*ACTIVITY*:
Output the data that follows exactly, line for line.

(Stored data entries)
------------------------------------

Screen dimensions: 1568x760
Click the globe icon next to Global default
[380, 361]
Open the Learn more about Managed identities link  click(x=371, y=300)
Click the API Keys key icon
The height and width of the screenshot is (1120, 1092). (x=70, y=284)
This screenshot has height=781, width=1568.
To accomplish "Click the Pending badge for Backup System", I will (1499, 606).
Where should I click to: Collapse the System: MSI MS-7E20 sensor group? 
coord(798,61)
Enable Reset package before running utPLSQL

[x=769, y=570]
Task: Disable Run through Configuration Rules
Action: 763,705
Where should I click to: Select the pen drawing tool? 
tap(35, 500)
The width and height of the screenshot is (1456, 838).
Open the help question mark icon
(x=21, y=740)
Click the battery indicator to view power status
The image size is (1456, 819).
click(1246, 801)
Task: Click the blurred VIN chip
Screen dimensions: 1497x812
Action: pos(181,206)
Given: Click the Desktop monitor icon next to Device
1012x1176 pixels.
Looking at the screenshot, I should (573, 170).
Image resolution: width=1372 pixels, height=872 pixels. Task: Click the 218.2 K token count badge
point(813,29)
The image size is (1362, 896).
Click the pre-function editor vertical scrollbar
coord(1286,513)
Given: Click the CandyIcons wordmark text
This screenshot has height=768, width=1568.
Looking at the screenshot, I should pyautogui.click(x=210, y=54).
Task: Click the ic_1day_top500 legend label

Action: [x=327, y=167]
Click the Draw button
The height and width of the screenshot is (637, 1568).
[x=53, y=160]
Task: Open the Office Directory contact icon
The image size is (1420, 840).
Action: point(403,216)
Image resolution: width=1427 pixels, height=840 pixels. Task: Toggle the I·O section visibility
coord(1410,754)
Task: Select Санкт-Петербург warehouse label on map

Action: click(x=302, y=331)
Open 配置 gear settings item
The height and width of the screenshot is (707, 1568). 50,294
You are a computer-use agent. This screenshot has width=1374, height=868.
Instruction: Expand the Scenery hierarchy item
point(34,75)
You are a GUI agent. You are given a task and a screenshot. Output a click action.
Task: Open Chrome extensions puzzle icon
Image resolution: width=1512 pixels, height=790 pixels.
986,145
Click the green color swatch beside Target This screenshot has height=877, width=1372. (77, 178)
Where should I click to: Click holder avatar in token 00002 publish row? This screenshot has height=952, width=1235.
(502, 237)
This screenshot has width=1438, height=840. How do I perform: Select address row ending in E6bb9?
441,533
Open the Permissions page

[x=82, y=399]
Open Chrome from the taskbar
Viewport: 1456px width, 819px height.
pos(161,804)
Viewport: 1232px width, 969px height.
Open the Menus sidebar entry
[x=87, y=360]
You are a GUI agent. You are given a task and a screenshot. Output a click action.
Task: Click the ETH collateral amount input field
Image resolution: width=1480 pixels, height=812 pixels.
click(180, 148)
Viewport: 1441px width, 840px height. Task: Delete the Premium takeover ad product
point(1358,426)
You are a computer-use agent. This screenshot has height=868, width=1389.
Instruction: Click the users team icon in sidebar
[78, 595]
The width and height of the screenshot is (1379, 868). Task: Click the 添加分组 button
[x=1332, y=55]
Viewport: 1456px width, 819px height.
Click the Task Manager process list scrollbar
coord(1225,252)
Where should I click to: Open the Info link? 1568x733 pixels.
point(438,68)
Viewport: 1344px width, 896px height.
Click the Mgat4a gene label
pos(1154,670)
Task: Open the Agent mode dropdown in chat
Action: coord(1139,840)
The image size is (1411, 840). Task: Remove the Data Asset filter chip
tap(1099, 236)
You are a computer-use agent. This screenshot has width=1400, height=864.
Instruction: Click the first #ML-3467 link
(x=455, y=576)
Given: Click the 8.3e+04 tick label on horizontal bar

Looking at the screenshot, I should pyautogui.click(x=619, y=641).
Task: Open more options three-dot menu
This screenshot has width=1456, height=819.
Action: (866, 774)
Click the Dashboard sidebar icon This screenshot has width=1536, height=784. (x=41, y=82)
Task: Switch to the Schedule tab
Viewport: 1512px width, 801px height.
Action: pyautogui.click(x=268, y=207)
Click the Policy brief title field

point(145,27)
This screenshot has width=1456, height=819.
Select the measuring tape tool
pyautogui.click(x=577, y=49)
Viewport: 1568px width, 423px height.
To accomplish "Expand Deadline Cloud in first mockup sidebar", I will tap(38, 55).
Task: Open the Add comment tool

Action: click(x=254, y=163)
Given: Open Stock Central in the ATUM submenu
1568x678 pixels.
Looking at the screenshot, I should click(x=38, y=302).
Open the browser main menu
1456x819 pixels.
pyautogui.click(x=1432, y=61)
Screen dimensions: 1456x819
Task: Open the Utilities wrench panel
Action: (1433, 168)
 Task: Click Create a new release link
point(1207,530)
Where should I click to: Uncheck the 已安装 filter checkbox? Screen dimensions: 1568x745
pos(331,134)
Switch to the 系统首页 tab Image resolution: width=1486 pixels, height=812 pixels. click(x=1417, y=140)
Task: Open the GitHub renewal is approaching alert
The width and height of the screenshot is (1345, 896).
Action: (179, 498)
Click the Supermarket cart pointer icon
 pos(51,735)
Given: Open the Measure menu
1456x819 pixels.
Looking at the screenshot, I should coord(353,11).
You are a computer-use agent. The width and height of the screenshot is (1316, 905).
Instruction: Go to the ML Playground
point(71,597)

------------------------------------

*FINISHED TASK*:
Screen dimensions: 1568x760
Click the globe icon next to Global default
[380, 361]
Open the Learn more about Managed identities link  click(x=371, y=300)
Click the API Keys key icon
The height and width of the screenshot is (1120, 1092). (x=70, y=284)
This screenshot has height=781, width=1568.
To accomplish "Click the Pending badge for Backup System", I will (1499, 606).
Where should I click to: Collapse the System: MSI MS-7E20 sensor group? 
coord(798,61)
Enable Reset package before running utPLSQL

[x=769, y=570]
Task: Disable Run through Configuration Rules
Action: 763,705
Where should I click to: Select the pen drawing tool? 
tap(35, 500)
The width and height of the screenshot is (1456, 838).
Open the help question mark icon
(x=21, y=740)
Click the battery indicator to view power status
The image size is (1456, 819).
click(1246, 801)
Task: Click the blurred VIN chip
Screen dimensions: 1497x812
Action: pos(181,206)
Given: Click the Desktop monitor icon next to Device
1012x1176 pixels.
Looking at the screenshot, I should (573, 170).
Image resolution: width=1372 pixels, height=872 pixels. Task: Click the 218.2 K token count badge
point(813,29)
The image size is (1362, 896).
Click the pre-function editor vertical scrollbar
coord(1286,513)
Given: Click the CandyIcons wordmark text
This screenshot has height=768, width=1568.
Looking at the screenshot, I should pyautogui.click(x=210, y=54).
Task: Click the ic_1day_top500 legend label

Action: [x=327, y=167]
Click the Draw button
The height and width of the screenshot is (637, 1568).
[x=53, y=160]
Task: Open the Office Directory contact icon
The image size is (1420, 840).
Action: point(403,216)
Image resolution: width=1427 pixels, height=840 pixels. Task: Toggle the I·O section visibility
coord(1410,754)
Task: Select Санкт-Петербург warehouse label on map

Action: click(x=302, y=331)
Open 配置 gear settings item
The height and width of the screenshot is (707, 1568). 50,294
You are a computer-use agent. This screenshot has width=1374, height=868.
Instruction: Expand the Scenery hierarchy item
point(34,75)
You are a GUI agent. You are given a task and a screenshot. Output a click action.
Task: Open Chrome extensions puzzle icon
Image resolution: width=1512 pixels, height=790 pixels.
986,145
Click the green color swatch beside Target This screenshot has height=877, width=1372. (77, 178)
Where should I click to: Click holder avatar in token 00002 publish row? This screenshot has height=952, width=1235.
(502, 237)
This screenshot has width=1438, height=840. How do I perform: Select address row ending in E6bb9?
441,533
Open the Permissions page

[x=82, y=399]
Open Chrome from the taskbar
Viewport: 1456px width, 819px height.
pos(161,804)
Viewport: 1232px width, 969px height.
Open the Menus sidebar entry
[x=87, y=360]
You are a GUI agent. You are given a task and a screenshot. Output a click action.
Task: Click the ETH collateral amount input field
Image resolution: width=1480 pixels, height=812 pixels.
click(180, 148)
Viewport: 1441px width, 840px height. Task: Delete the Premium takeover ad product
point(1358,426)
You are a computer-use agent. This screenshot has height=868, width=1389.
Instruction: Click the users team icon in sidebar
[78, 595]
The width and height of the screenshot is (1379, 868). Task: Click the 添加分组 button
[x=1332, y=55]
Viewport: 1456px width, 819px height.
Click the Task Manager process list scrollbar
coord(1225,252)
Where should I click to: Open the Info link? 1568x733 pixels.
point(438,68)
Viewport: 1344px width, 896px height.
Click the Mgat4a gene label
pos(1154,670)
Task: Open the Agent mode dropdown in chat
Action: coord(1139,840)
The image size is (1411, 840). Task: Remove the Data Asset filter chip
tap(1099, 236)
You are a computer-use agent. This screenshot has width=1400, height=864.
Instruction: Click the first #ML-3467 link
(x=455, y=576)
Given: Click the 8.3e+04 tick label on horizontal bar

Looking at the screenshot, I should pyautogui.click(x=619, y=641).
Task: Open more options three-dot menu
This screenshot has width=1456, height=819.
Action: (866, 774)
Click the Dashboard sidebar icon This screenshot has width=1536, height=784. (x=41, y=82)
Task: Switch to the Schedule tab
Viewport: 1512px width, 801px height.
Action: pyautogui.click(x=268, y=207)
Click the Policy brief title field

point(145,27)
This screenshot has width=1456, height=819.
Select the measuring tape tool
pyautogui.click(x=577, y=49)
Viewport: 1568px width, 423px height.
To accomplish "Expand Deadline Cloud in first mockup sidebar", I will tap(38, 55).
Task: Open the Add comment tool

Action: click(x=254, y=163)
Given: Open Stock Central in the ATUM submenu
1568x678 pixels.
Looking at the screenshot, I should click(x=38, y=302).
Open the browser main menu
1456x819 pixels.
pyautogui.click(x=1432, y=61)
Screen dimensions: 1456x819
Task: Open the Utilities wrench panel
Action: (1433, 168)
 Task: Click Create a new release link
point(1207,530)
Where should I click to: Uncheck the 已安装 filter checkbox? Screen dimensions: 1568x745
pos(331,134)
Switch to the 系统首页 tab Image resolution: width=1486 pixels, height=812 pixels. click(x=1417, y=140)
Task: Open the GitHub renewal is approaching alert
The width and height of the screenshot is (1345, 896).
Action: (179, 498)
Click the Supermarket cart pointer icon
 pos(51,735)
Given: Open the Measure menu
1456x819 pixels.
Looking at the screenshot, I should coord(353,11).
You are a computer-use agent. The width and height of the screenshot is (1316, 905).
Instruction: Go to the ML Playground
point(71,597)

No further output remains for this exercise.